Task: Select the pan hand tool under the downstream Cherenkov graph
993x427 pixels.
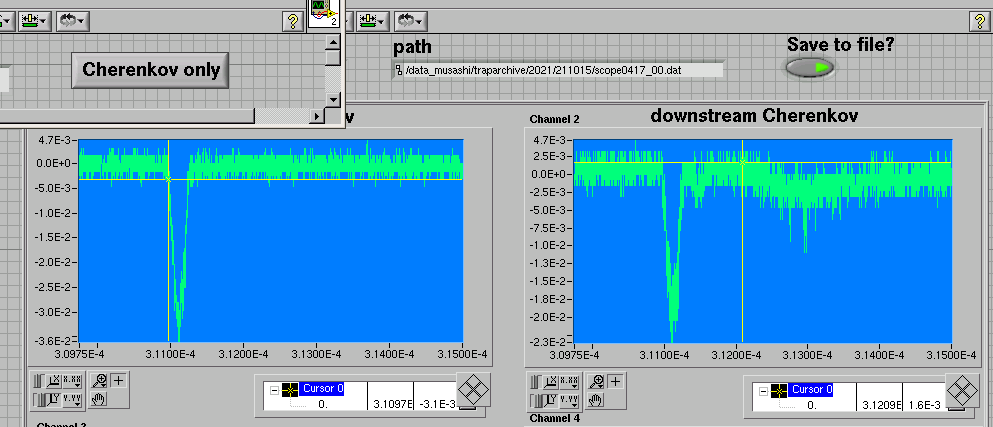Action: coord(597,400)
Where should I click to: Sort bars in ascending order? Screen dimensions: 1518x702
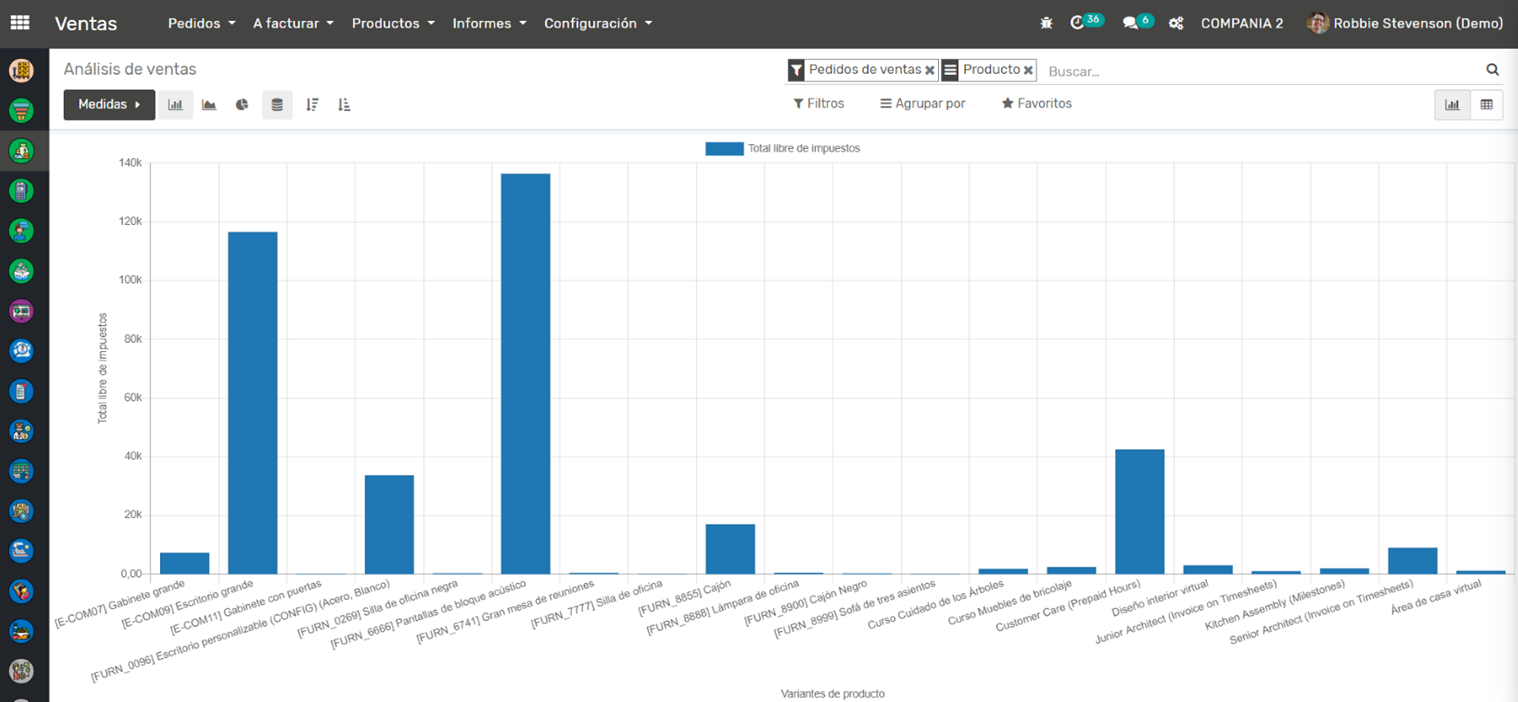coord(344,105)
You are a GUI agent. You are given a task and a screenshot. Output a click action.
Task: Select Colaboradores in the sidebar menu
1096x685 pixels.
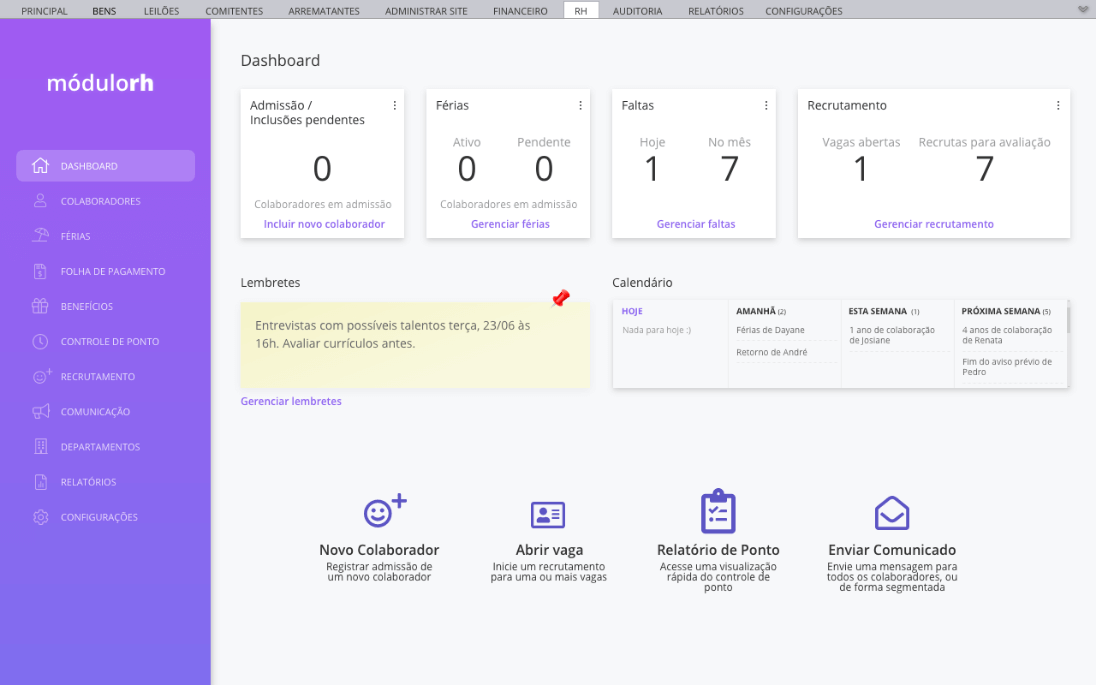pos(100,202)
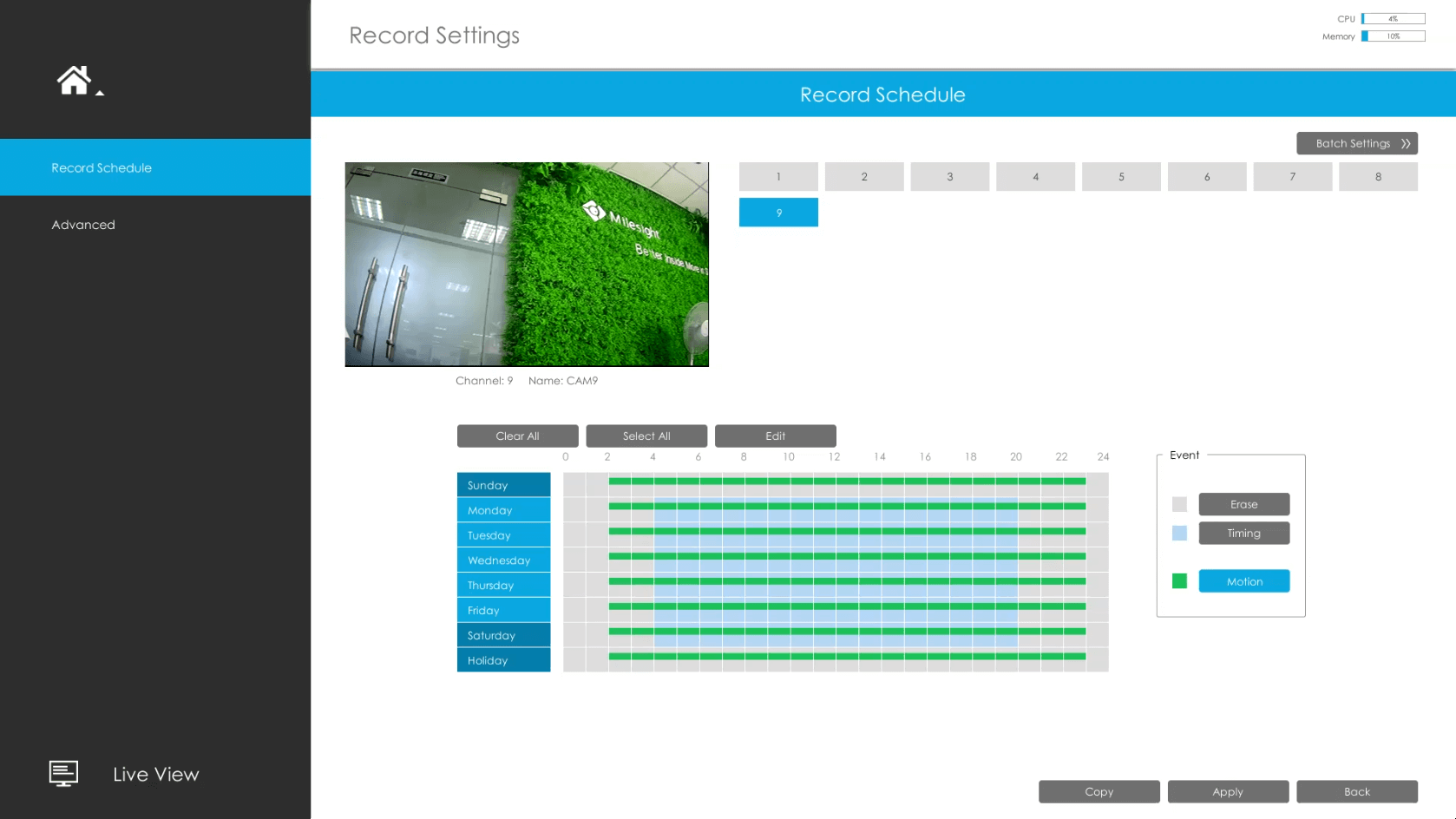Click the green Motion color swatch
The height and width of the screenshot is (819, 1456).
pos(1179,581)
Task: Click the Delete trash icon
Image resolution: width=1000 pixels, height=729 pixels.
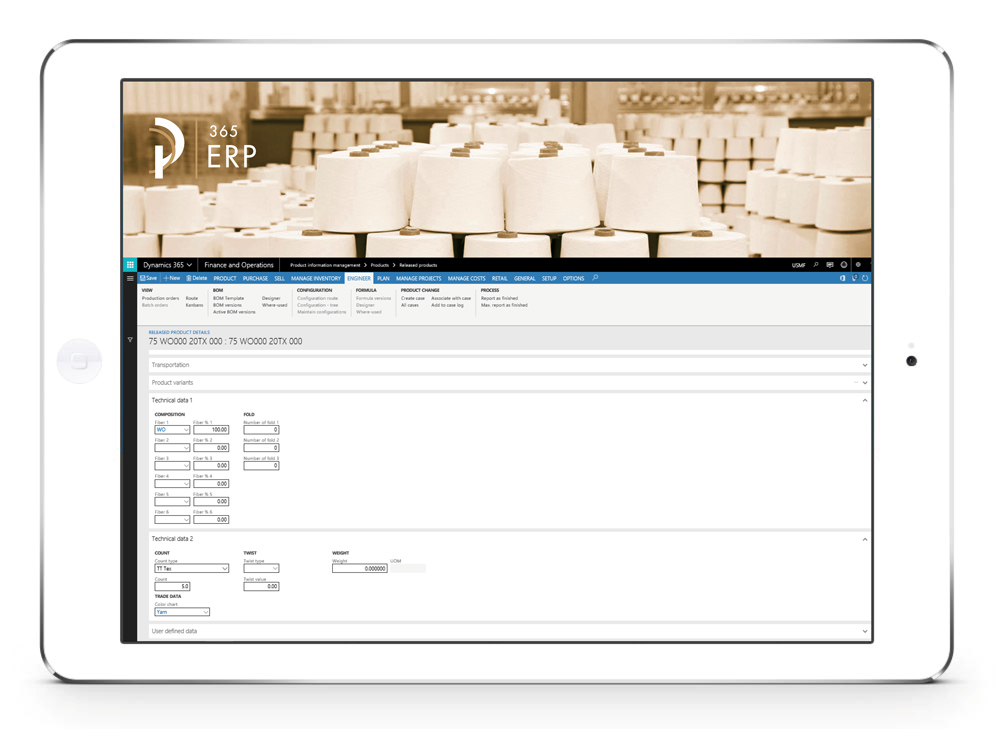Action: coord(197,278)
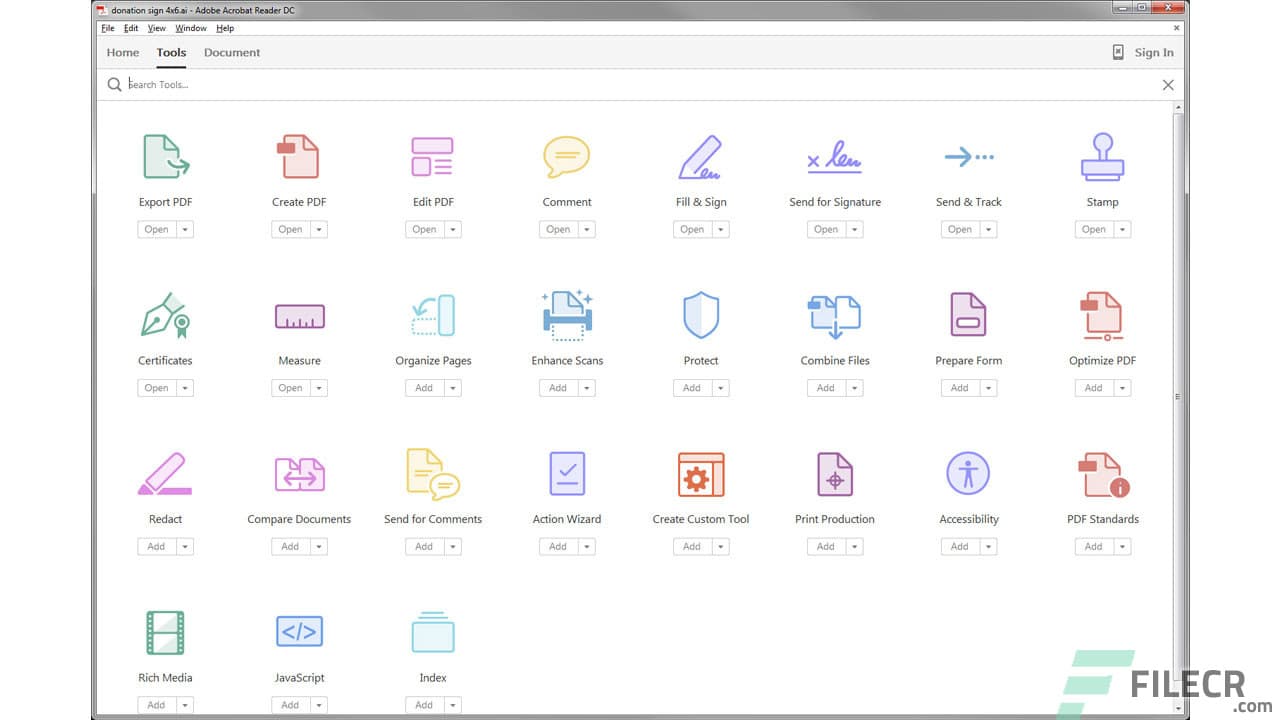Select the Redact marker icon
The image size is (1280, 720).
165,473
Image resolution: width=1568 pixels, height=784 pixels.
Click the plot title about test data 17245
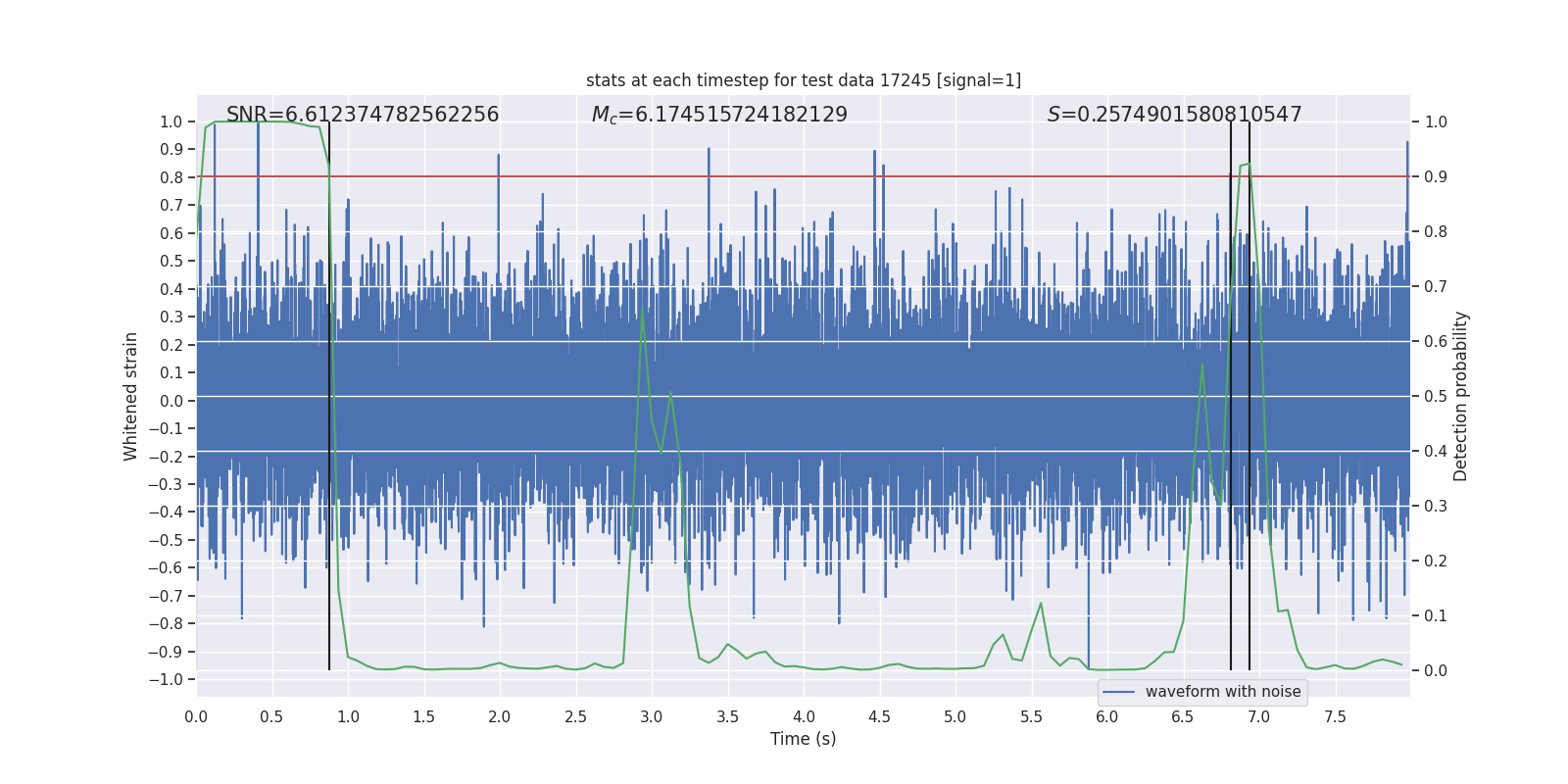(x=803, y=80)
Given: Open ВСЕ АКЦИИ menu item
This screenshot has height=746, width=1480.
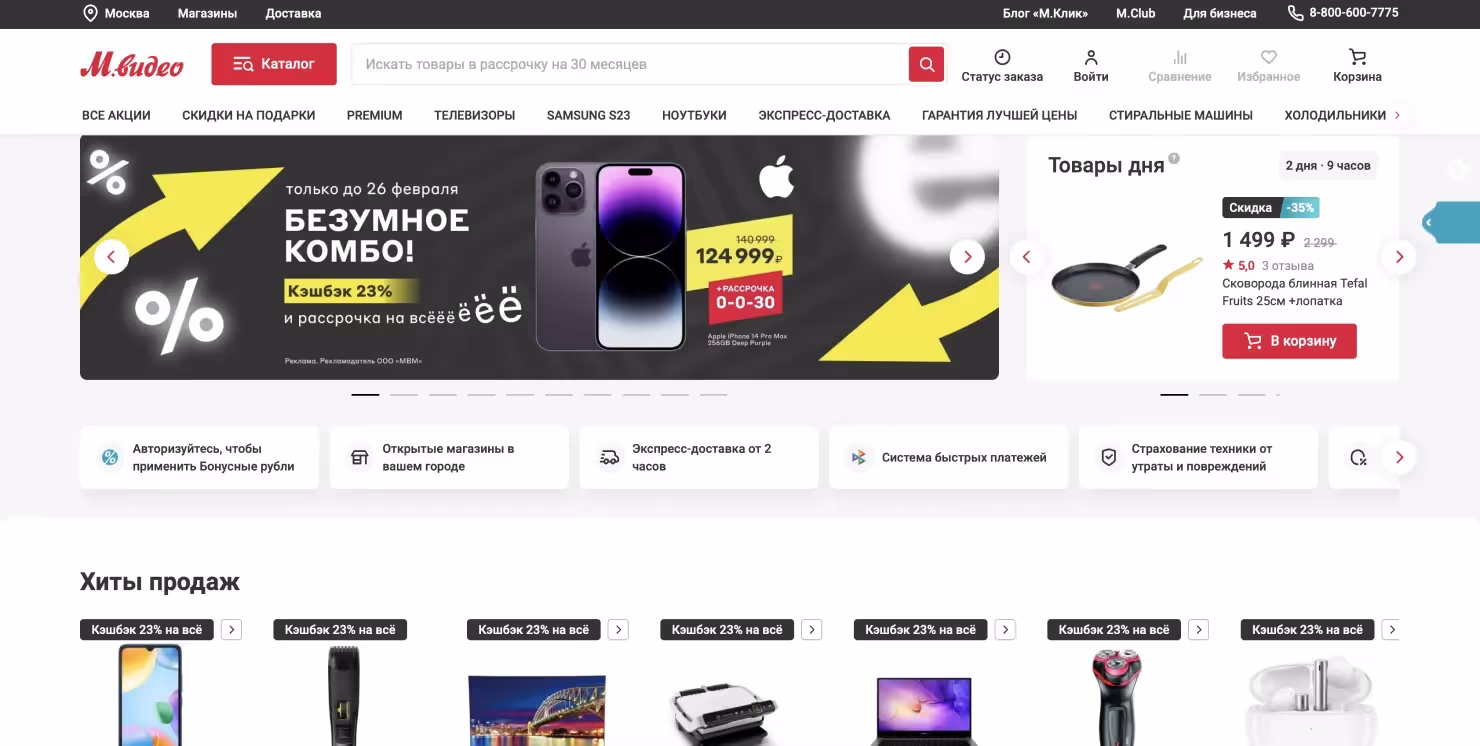Looking at the screenshot, I should pyautogui.click(x=116, y=115).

Work request: Output the data above without changes, apart from leaving out the pictures.

Answer space:
Task: Select the pan hand tool under the downstream Cherenkov graph
993x427 pixels.
Action: coord(597,400)
Where should I click to: Sort bars in ascending order? Screen dimensions: 1518x702
coord(344,105)
You are a GUI agent. You are given a task and a screenshot. Output a click action.
Task: Select Colaboradores in the sidebar menu
1096x685 pixels.
pos(100,202)
Click the green Motion color swatch
The height and width of the screenshot is (819, 1456).
pos(1179,581)
Task: Click the Delete trash icon
Image resolution: width=1000 pixels, height=729 pixels.
Action: coord(197,278)
Select the Redact marker icon
The image size is (1280, 720).
165,473
Image resolution: width=1568 pixels, height=784 pixels.
Click the plot title about test data 17245
(x=803, y=80)
Given: Open ВСЕ АКЦИИ menu item
This screenshot has height=746, width=1480.
Looking at the screenshot, I should pyautogui.click(x=116, y=115).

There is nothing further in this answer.